} (I shall overlook the fact that the customary sniveling and groveling
} was omitted, but only this once; you've caught me in a good aeon,
} where such glibness causes me no more than minor indigestion.)
}
} It is interesting that you should ask this question, because it is one
} that has rung throughout the halls of history for millenia. The Roman
} philosopher Seneca had once asked "Quid est cornu ratti?"; Thomas
} Aquinas had attempted to prove the existence of the rathorn; and even
} David Byrne had his heartbreaking lament: "Psycho-rathorn --
} qu'est-ce que c'est. Fuh fuh fuh fuh, fuh fuh fuh fuh fuh fuh."
}
} The answer is quite simple: The horn of the great horned rat. But
} this extends into a vast and glorious mythos that you don't want to
} hear, but which I will summarize briefly anyway:
}
} In prehistoric times, before an enormous meteorite had clouded the
} skies, the mammals were first evolving, and had to compete with the
} dinosaurs. The first mammals were, of course, small furry things, and
} then needed some way to defend thenmselves from the jaws of such
} creatures as the _Tyrannosaurus Rex_. Thus, there was serious
} selective pressure for the animals to become bigger, and their
} defenses stronger -- thus the advent of the great horned rat.
}
} By the time the dinosaurs began to die, the rats -- over four feet
} tall, and with one unicorn-like horn -- had scampered over the Sahara
} unchecked, dominated the North American Great Plains, and done the
} backstroke in the Indian Ocean. Their dominance over all of the major
} landmasses was fierce and tyrannical until, by a leap of logic, we
} reach the Middle Ages, where they were slain by such famous
} knights-errant as Gluteus the Half-Assed and Snurfle, the Four-Nosed
} Puce Knight. The horns of the dead horned rats were removed and
} used as spears, or sharpened and used in hand-to-hand combat.

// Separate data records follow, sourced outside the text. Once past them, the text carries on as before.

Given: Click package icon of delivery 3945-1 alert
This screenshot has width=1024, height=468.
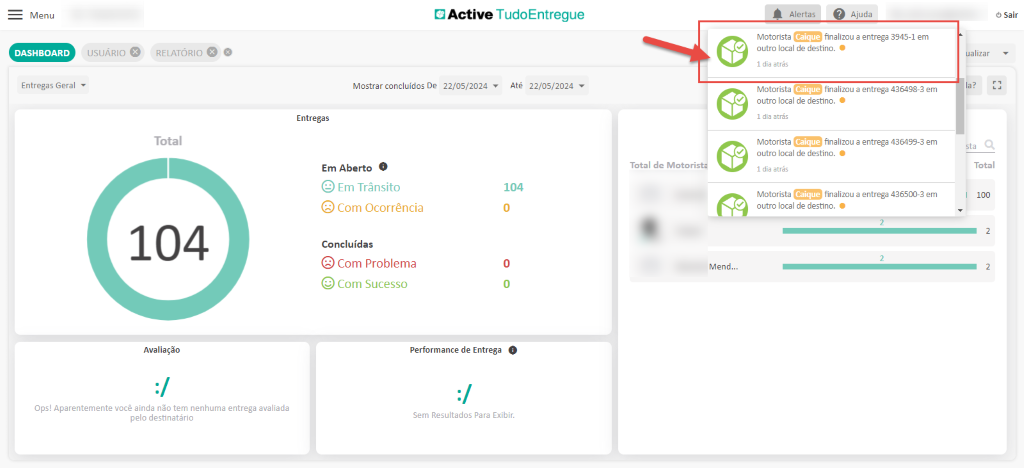Looking at the screenshot, I should [x=734, y=51].
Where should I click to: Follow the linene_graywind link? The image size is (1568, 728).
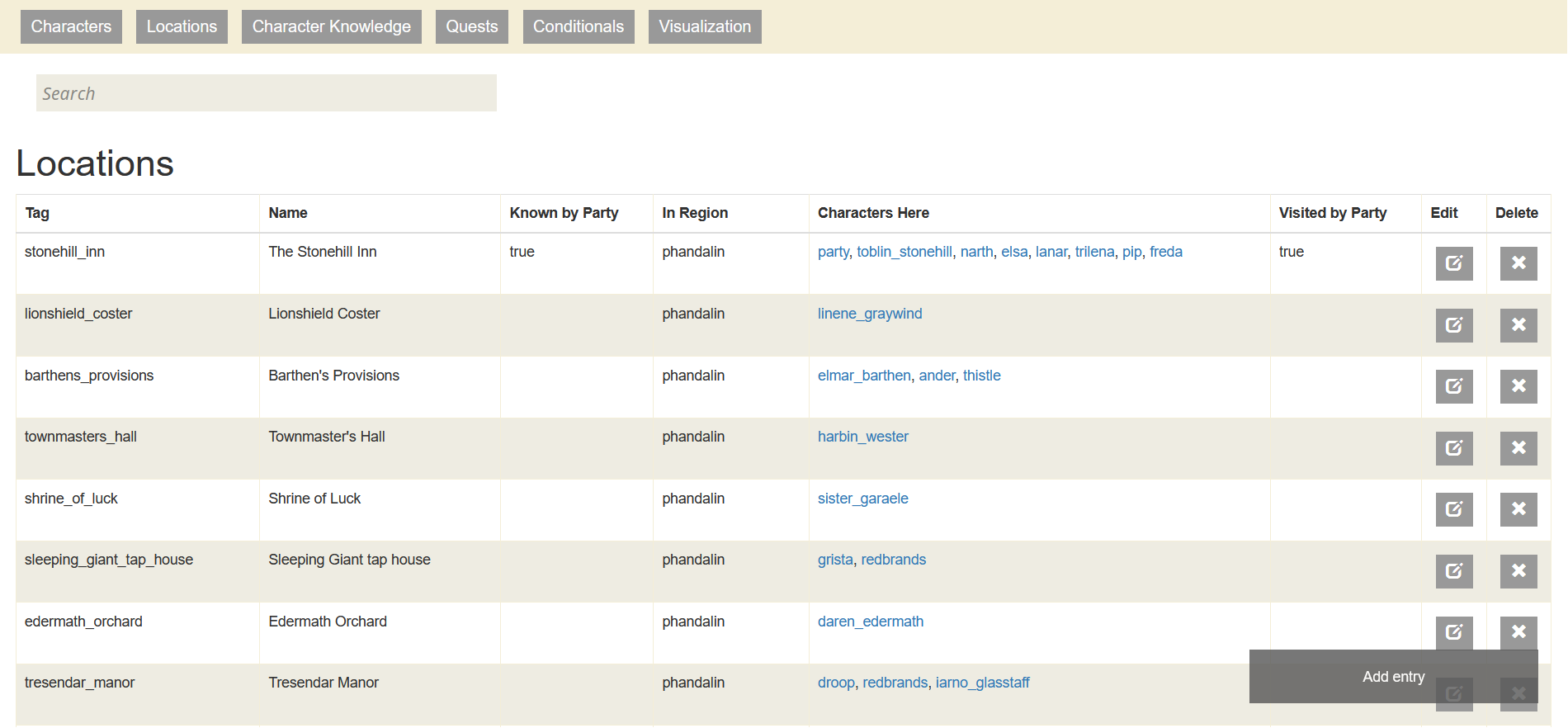click(870, 314)
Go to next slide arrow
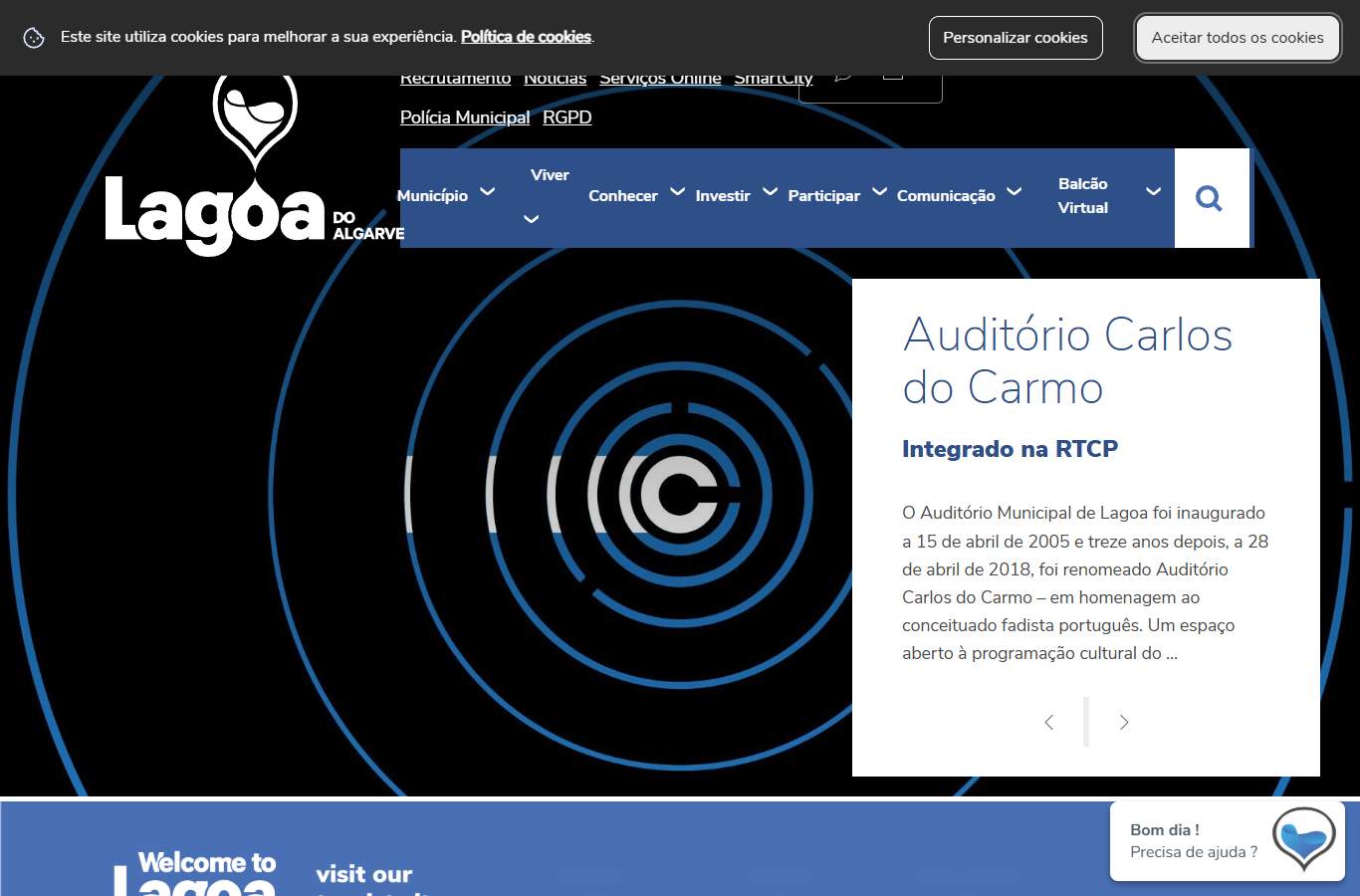Screen dimensions: 1360x896 1124,722
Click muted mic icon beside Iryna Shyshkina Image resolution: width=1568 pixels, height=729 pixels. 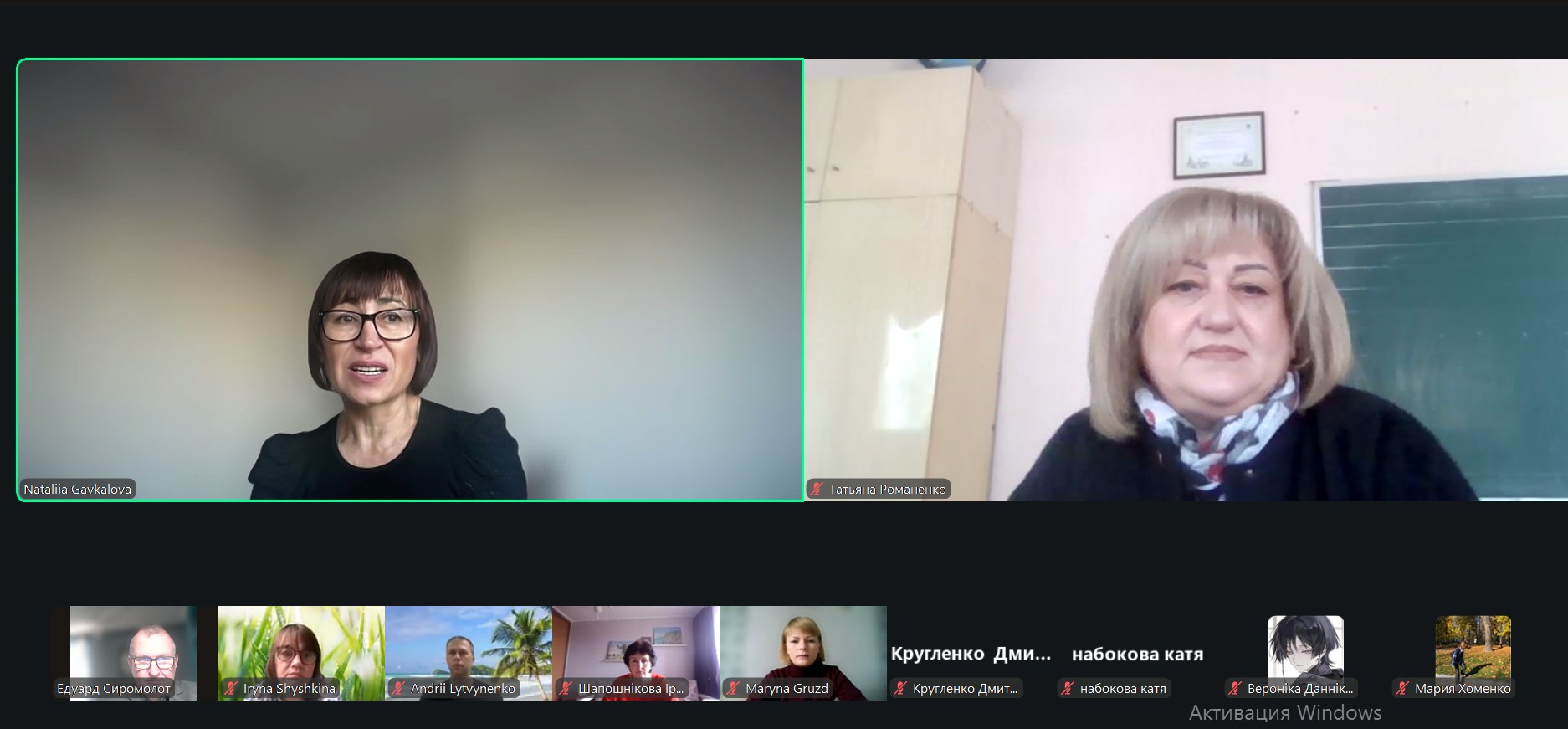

In
} addition, the tails of these great rats where cut off and used as
} whips, thus the "rattails" that children fashion, nowadays out of wet
} towels.
}
} There is some speculation that Jabberwocky is truly about the death of
} the last horned-rat king, but that is as of yet unconfirmed. It
} appears that, after the Middle Ages, all of the horned rats were slain
} for glory and prestige, so all that remains are the small ones that
} have, so far, ceased to cause mankind any trouble whatsoever.
}
} You owe the Oracle one plague, any size.